Super-dee-duper D features

Bill Baxter dnewsgroup at billbaxter.com
Tue Feb 13 14:54:45 PST 2007


Andrei Alexandrescu (See Website For Email) wrote:
> Bill Baxter wrote:
>> janderson wrote:
>>> Andrei Alexandrescu (See Website For Email) wrote:
>>>> James Dennett wrote:
>>>>> C++, of course, has std::for_each(e.begin(), e.end(), do_x);
>>>>> in its library (though that's weaker than it could be because
>>>>> of lack of support for convenient anonymous functions/lambdas).
>>>>>
>>>>> C++0x is very likely to have for(v: e).  It's implemented
>>>>> in ConceptGCC already. Java already has essentially that,
>>>>> as does C#.  This really doesn't set D apart (but at least
>>>>> D isn't falling behind here).
>>>>
>>>> BTW, D might soon have simultaneous iteration that will blow away 
>>>> all conventional languages:
>>>>
>>>> foreach (i ; coll1) (j ; coll2)
>>>> {
>>>>   ... use i and j ...
>>>> }
>>>> continue foreach (i)
>>>> {
>>>>   ... coll2 finished; use i ...
>>>> }
>>>> continue foreach (j)
>>>> {
>>>>   ... coll1 finished; use j ...
>>>> }
>>>>
>>>> Andrei
>>>
>>> Maybe its a bit to late here however this syntax seems very special 
>>> case.  Can you explain why its necessary and how we would use it.  
>>> How would we do this currently (without meta programming)?
>>>
>>
>> Yeh, I don't get it either.  How would that help me implement merge() 
>> from merge sort for instance?
> 
> Merge bumps the iteration in both collections conditionally.

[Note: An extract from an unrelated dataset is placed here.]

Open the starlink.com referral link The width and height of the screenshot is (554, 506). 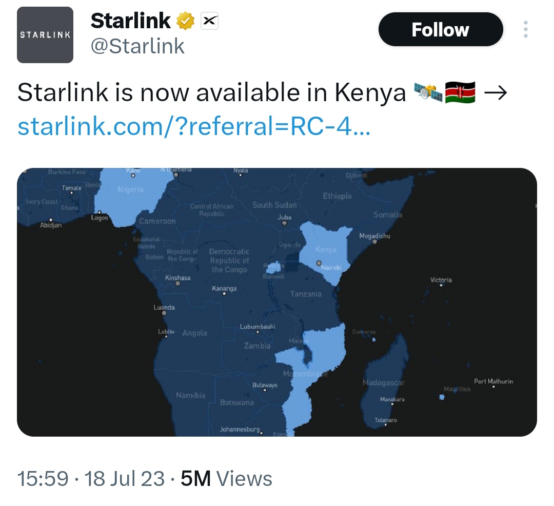tap(193, 125)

The form 
> above bumps the iteration in the two collections unconditionally, until 
> one is finished; then it continues with the other until that is finished.

Yes, I get that.  My initial impression, though, was that iterating in 
lock step is just one particular case, and it seems kind of special case 
to warrant a new syntax.  It still doesn't get rid of the need for 
general iterators to implement more complicated things like merge sort.

But maybe it does cover the majority of cases.  I guess it's basically 
like 'for x,y in izip(list1,list2)' in Python.  But in python that's a 
library function, not a bit of language syntax.